[Date Prev][Date Next][Thread Prev][Thread Next][Date Index][Thread Index]

Re: [i18n] Still serious Arabic issues



On Saturday 10 January 2004 00:52, Pablo Saratxaga wrote:
> (grrr, I had made a long reply, then the computer shut off...)

It's nice to hear that even your computer shuts off suddenly and even YOU may 
lose something ;)

> > Generally speaking, it's also supported in ISO-8859-6, right?
>
> No.
> (well, iso-8859-6 is recognized by iconv; so you can convert from and
> back any text file; you can also send and receive iso-8859-6 mails,
> read iso-8859-6 web pages, use it in xchat, etc.
> But it is not supported for default locale encoding; simply because the
> programs that properly support arabic (bidi and shaping) do it in utf-8
> only; so there is no point in supporting other encodings for the locale
> (not to mention that in the future everything will have to switch to
> UTF-8 and support for old encodings dumped).

Well explained.

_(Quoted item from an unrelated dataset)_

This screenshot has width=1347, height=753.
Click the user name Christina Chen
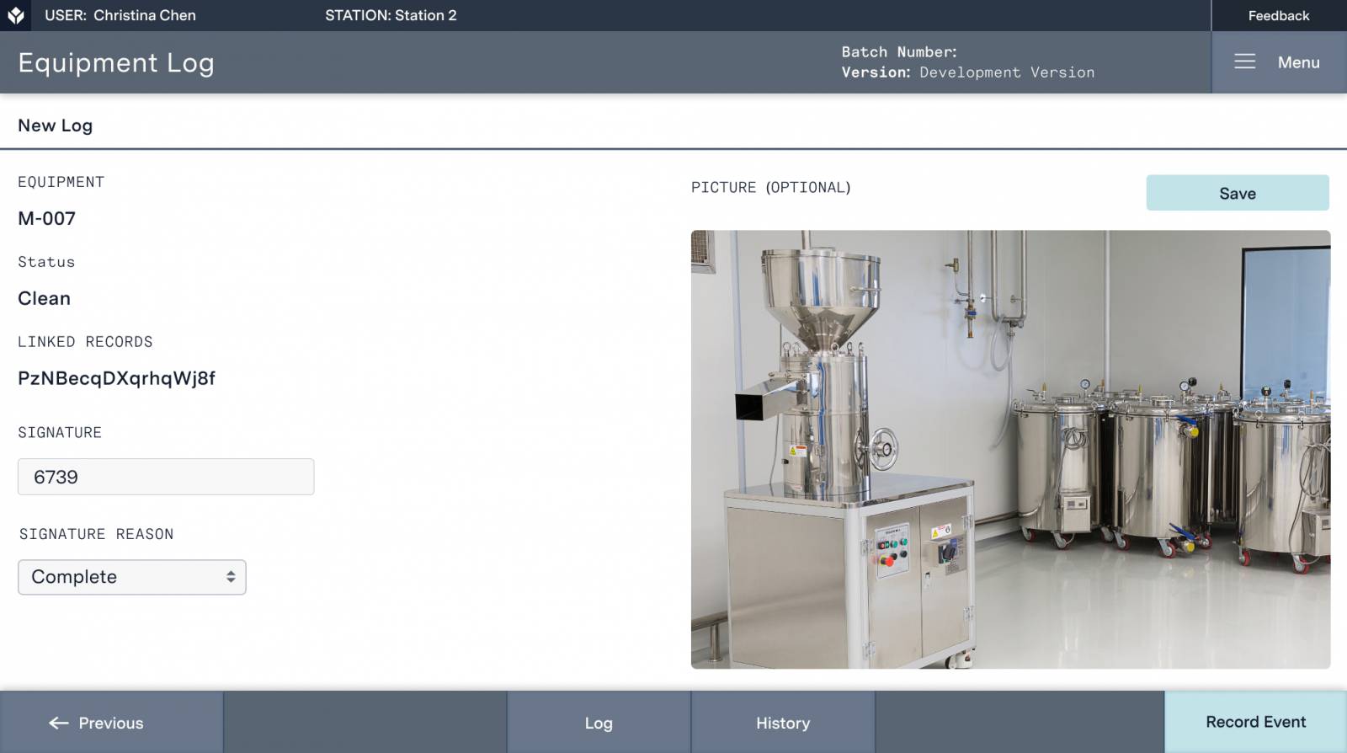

Thanks.

> > I have some evidence now that may be the ar_SA encoding is ISO-8859-6,
> > not UTF-8
>
> Not for me:
>
> $ LC_ALL=ar_SA locale charmap  ; rpm -q locales-ar
> UTF-8
> locales-ar-2.3.2-5mdk

> Can you test with "locale charmap" ?
> And give me the output of:
> locale
> locale charmap
> rpm -q locales locales-ar

[munzir at mdklinuxserver munzir]$ locale charmap; rpm -q locales locales-ar
UTF-8
locales-2.3.2-5mdk
locales-ar-2.3.2-5mdk

[munzir at mdklinuxserver munzir]$ locale
LANG=ar_SA
LC_CTYPE=ar_SA
LC_NUMERIC=ar_SA
LC_TIME=ar_SA
LC_COLLATE=ar_SA
LC_MONETARY=ar_SA
LC_MESSAGES=ar_SA
LC_PAPER=ar_SA
LC_NAME=ar_SA
LC_ADDRESS=ar_SA
LC_TELEPHONE=ar_SA
LC_MEASUREMENT=ar_SA
LC_IDENTIFICATION=ar_SA
LC_ALL=

> Note that I switched some time ago to UTF-8 as default when building
> locales; those not using UTF-8 by default are only those specifically
> set that way.

So the default is UTF-8 which means something like ar_SA = ar_SA.UTF-8 by 
definition, right?

> > 2. I can't see Arabic file/folder names from any GTK+ app. Gedit for
> > example can't see Arabic Folder names if UTF-8 encoding is not choosen
> > explicitly upon the installation. It gives this error when launched from
> > konsole:
> >
> > Gtk-Message: ط¹ط¸ï؟½ ط¹ط¹ط¹ط¹ ط¸ï؟½ط¸آ­ط¹ط¹ط¹
>
> I'm unable to see that text; your mail says cp1256; but that doesn't
> look like anything.
>
> > "\345\315\344\317"
>
> that, however, is NOT an utf-8 sequence.
> So, you have a filename that is not in UTF-8; and gtk complains;

My point is if I set the option "use unicode by default" during the 
installation GTK doesn't complain!! WHY DOES IT MAKE A DIFFERENCE IF 
"ENABLING UNICODE" OPTION DOESN'T MAKE A DIFFERENCE FOR THE ARABIC LANGUAGE?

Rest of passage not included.